La photo en Une est extraite d’une série signée Jean-Marc De Coninck sur le grand-mariage à Ngazidja

[1] Articles parus dans le n°1 de Kashkazi le 4 août 2005.

[2] Damir Ban Ali avait calculé le coût moyen d’un grand-mariage à Ngazidja (lire Tarehi n°6). Il arrivait à une somme astronomique : 29 millions de francs comoriens, soit près de 59 000 euros. Ces dépenses étaient réparties ainsi : 17 millions fc pour la famille de l’homme, dont près de 7 millions en espèces (le reste en nature) ; presque 12 millions fc pour la famille de la femme, dont là aussi près de 7 millions en espèces. Et encore : il ne s’agissait que d’une moyenne ; certains mariages peuvent dépasser cette somme. Trois ans après, Damir assure même que « le coût global a encore augmenté ». Dans un pays où le salaire du fonctionnaire moyen ne dépasse pas les 50 000 fc (100 euros environ) par mois, cela fait beaucoup. 580 mois – 48 ans – de travail exactement.

[3] A Ndzuani une dot consensuelle selon Kamal Ali Yahouda. « Le mariage à Ndzuani est avant tout une occasion festive durant laquelle les familles des convives en profitent pour inviter les proches, les connaissances, les notables… afin d’officialiser l’union de leurs enfants. Selon un programme bien défini par les deux familles, il s’étalera sur une semaine après le nikah, qui sera célébré soit sur la place publique, soit dans l’intimité en présence du strict minimum des membres des deux familles. Dans ce cas, une cérémonie publique aura lieu le même jour, en fin d’après-midi. Le Barzangue suivra le soir ou le même après-midi : les hommes sortiront leur bushti et autre djoho pour honorer le roi d’une soirée comme on le dit ici en parlant du marié. Cette cérémonie est organisée par la famille de la mariée. Elle symbolise l’acceptation officielle de l’époux au sein de sa nouvelle famille. Dans la tradition anjouanaise, c’est après cette cérémonie que le mari peut s’installer chez sa femme ou l’emmener avec lui dans une maison.

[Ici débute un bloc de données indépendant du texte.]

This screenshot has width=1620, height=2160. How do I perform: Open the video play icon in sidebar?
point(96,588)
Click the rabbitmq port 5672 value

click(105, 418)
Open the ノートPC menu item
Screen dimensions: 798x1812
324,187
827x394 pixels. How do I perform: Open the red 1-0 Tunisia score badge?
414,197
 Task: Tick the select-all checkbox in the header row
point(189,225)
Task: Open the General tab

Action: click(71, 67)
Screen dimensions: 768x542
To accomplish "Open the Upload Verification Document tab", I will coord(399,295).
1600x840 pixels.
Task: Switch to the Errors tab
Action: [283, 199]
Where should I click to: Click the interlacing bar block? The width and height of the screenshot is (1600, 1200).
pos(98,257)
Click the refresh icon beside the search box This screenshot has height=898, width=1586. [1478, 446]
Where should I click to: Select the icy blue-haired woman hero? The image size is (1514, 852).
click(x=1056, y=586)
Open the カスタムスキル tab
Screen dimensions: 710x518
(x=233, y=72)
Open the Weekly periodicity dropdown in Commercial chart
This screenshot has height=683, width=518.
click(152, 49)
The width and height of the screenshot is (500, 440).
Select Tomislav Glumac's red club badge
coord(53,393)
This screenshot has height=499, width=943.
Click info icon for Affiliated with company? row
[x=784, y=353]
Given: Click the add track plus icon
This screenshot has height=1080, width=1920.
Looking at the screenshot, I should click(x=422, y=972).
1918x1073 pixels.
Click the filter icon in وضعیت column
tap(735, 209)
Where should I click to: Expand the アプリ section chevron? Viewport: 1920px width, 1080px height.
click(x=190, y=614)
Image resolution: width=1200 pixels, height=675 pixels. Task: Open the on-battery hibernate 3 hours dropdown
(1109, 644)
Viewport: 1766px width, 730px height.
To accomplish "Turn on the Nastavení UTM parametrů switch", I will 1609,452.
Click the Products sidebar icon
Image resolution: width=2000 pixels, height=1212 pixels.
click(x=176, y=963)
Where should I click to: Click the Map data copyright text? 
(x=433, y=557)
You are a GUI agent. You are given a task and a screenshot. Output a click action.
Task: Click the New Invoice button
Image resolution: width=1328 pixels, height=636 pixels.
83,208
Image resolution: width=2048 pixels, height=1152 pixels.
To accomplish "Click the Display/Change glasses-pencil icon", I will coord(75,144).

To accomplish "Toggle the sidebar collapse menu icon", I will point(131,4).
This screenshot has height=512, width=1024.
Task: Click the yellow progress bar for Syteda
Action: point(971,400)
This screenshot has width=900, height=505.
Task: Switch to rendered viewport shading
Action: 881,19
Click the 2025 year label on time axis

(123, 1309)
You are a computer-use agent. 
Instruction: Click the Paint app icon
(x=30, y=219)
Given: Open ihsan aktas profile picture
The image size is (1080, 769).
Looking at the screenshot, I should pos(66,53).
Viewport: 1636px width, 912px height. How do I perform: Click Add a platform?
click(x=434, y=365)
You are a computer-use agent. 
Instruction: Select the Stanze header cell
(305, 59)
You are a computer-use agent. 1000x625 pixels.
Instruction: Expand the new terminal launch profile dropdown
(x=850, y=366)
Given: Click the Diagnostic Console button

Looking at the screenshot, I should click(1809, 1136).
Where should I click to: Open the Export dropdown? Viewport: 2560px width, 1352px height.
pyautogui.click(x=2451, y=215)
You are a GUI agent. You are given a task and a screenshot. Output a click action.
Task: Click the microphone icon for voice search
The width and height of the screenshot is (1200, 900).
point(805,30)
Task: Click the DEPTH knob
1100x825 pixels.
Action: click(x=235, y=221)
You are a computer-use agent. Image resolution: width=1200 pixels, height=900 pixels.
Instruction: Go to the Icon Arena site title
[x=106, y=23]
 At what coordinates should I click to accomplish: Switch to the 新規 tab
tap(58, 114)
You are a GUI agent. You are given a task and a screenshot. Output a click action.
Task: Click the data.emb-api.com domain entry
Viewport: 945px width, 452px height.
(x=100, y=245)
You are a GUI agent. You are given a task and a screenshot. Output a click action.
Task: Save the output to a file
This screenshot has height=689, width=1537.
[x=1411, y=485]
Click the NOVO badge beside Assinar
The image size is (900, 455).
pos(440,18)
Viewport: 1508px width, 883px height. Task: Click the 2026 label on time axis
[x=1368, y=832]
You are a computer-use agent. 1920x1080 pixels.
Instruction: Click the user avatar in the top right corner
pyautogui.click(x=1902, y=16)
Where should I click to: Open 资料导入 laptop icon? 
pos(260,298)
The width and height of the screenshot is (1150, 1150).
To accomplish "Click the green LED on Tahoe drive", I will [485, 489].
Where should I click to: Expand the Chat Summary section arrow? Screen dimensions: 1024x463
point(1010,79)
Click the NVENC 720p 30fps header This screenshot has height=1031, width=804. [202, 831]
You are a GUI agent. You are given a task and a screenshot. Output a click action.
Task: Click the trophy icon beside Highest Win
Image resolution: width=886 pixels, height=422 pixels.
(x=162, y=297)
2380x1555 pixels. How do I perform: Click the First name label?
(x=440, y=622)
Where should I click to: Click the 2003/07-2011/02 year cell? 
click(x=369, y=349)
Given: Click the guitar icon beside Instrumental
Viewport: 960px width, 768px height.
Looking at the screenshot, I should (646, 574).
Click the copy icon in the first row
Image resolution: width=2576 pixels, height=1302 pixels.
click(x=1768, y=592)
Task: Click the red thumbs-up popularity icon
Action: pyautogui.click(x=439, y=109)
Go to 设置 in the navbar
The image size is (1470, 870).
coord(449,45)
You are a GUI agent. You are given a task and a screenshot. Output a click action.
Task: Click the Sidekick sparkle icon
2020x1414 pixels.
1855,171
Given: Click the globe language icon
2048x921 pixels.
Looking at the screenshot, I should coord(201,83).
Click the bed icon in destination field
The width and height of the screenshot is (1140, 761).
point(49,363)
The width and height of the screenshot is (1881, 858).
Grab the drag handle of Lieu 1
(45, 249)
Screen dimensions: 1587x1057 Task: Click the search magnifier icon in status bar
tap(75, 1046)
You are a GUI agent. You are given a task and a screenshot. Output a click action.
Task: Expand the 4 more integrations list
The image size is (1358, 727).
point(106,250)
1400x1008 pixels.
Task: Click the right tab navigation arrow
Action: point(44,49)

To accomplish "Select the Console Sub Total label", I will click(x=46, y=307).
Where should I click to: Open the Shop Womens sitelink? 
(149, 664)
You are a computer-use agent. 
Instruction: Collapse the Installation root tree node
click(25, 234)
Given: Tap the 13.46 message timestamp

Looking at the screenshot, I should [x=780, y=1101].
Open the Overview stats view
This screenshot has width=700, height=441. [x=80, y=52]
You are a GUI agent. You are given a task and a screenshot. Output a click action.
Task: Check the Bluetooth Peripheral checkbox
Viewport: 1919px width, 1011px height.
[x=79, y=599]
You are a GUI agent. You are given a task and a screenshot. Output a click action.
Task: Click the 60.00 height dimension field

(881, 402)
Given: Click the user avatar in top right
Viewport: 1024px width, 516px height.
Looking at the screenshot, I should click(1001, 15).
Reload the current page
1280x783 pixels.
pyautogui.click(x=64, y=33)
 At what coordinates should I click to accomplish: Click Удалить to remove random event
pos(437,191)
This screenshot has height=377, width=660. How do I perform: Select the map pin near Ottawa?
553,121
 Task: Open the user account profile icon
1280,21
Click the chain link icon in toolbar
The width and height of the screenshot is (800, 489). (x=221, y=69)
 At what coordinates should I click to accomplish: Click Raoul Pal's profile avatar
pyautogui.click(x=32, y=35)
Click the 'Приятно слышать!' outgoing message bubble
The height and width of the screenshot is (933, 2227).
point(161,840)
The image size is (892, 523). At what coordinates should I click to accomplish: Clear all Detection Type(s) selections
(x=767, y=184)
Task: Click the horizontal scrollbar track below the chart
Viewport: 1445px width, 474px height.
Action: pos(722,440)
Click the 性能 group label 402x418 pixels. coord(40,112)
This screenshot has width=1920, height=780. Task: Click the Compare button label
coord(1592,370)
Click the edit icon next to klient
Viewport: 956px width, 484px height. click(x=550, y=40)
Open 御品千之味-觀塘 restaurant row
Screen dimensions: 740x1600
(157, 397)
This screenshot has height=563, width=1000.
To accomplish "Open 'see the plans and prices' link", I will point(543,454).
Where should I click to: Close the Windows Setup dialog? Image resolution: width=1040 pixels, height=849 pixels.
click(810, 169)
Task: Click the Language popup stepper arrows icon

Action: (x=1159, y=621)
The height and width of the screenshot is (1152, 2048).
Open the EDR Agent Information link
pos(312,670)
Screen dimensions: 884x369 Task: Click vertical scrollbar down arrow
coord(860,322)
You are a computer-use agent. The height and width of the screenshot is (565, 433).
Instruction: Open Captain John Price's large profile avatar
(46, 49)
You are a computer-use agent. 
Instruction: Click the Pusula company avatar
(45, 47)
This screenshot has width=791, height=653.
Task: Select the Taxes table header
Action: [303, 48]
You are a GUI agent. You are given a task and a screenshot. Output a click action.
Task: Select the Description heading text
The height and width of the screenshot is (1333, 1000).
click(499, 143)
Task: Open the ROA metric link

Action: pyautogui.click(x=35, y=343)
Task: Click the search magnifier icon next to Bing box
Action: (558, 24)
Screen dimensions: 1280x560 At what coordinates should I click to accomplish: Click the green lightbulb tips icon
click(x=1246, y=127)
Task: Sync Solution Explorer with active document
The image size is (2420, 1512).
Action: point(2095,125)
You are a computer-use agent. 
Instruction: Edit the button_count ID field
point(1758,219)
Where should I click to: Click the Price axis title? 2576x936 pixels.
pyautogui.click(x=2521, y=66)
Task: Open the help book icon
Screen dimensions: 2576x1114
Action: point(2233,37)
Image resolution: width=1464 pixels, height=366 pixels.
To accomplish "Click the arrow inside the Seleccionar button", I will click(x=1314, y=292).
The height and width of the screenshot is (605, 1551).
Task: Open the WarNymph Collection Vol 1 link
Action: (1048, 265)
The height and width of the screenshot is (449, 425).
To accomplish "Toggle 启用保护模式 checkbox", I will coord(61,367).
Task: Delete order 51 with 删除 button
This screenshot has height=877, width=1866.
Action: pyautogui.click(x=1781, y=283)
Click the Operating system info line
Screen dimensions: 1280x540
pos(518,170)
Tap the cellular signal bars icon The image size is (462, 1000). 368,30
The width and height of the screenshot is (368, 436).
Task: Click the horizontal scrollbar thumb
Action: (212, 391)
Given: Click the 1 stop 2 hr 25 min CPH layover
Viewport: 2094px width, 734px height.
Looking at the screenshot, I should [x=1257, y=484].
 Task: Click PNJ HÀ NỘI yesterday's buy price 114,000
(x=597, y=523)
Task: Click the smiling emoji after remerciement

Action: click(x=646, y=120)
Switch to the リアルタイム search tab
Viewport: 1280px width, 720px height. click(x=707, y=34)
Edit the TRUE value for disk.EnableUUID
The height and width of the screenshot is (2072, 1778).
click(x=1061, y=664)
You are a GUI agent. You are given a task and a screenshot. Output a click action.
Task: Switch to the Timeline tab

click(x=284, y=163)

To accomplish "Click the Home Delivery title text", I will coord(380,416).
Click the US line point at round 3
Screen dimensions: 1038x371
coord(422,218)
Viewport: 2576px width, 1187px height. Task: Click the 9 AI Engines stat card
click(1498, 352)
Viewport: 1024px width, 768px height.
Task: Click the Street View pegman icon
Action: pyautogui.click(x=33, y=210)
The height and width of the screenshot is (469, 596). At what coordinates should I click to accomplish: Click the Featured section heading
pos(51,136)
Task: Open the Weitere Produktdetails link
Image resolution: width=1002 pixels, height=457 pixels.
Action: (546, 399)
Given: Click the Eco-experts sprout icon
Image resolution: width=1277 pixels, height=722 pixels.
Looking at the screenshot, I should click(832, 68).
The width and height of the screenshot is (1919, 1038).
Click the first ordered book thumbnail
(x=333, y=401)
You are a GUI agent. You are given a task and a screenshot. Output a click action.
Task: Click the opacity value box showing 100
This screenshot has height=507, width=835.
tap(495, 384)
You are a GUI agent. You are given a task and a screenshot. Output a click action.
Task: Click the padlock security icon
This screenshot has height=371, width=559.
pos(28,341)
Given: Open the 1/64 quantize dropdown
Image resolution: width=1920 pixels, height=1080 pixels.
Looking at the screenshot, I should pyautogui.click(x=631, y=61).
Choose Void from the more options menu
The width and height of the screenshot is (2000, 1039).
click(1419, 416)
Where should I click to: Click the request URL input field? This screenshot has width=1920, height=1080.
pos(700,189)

Le soir, les femmes feront retentir leurs tari pour le hutowa mwendze, une cérémonie hautement en couleur au cours de laquelle les femmes ornées de leurs parures dorées, tampa et gawni, chanteront les louanges du mari, sa famille. L’épouse se verra couronnée et habillée comme une reine anjouanaise et viendra se courber devant son époux pour recevoir sa bénédiction. Cette cérémonie sert de visas pour la femme de prendre part à toute manifestation féminine publique, puisqu’elle est enfin reconnue comme femme à part entière. Si l’homme verse à la famille de sa future femme la dot qui reste jusqu’aujourd’hui consensuelle, chacun selon sa bourse donnera autant qu’il peut le haki (les bijoux en or importés le plus souvent des pays du Moyen-Orient). D’autres montent les enchères en doublant ou en triplant la mise, afin d’afficher leur aisance financière et sociale.

Il est rare de voir à Ndzuani des festivités culturelles en dehors des célébrations de mariage. Une menace grandissante pour la culture en voie de délaissement, que seul le mariage fait perdurer. Car mises à part les cérémonies suscitées, on aura droit à une brochette de danses traditionnelles majestueusement officiées par les hommes et par les femmes. Si celles des hommes sont ouvertes à tous, celles des femmes sont réservées à un public féminin ».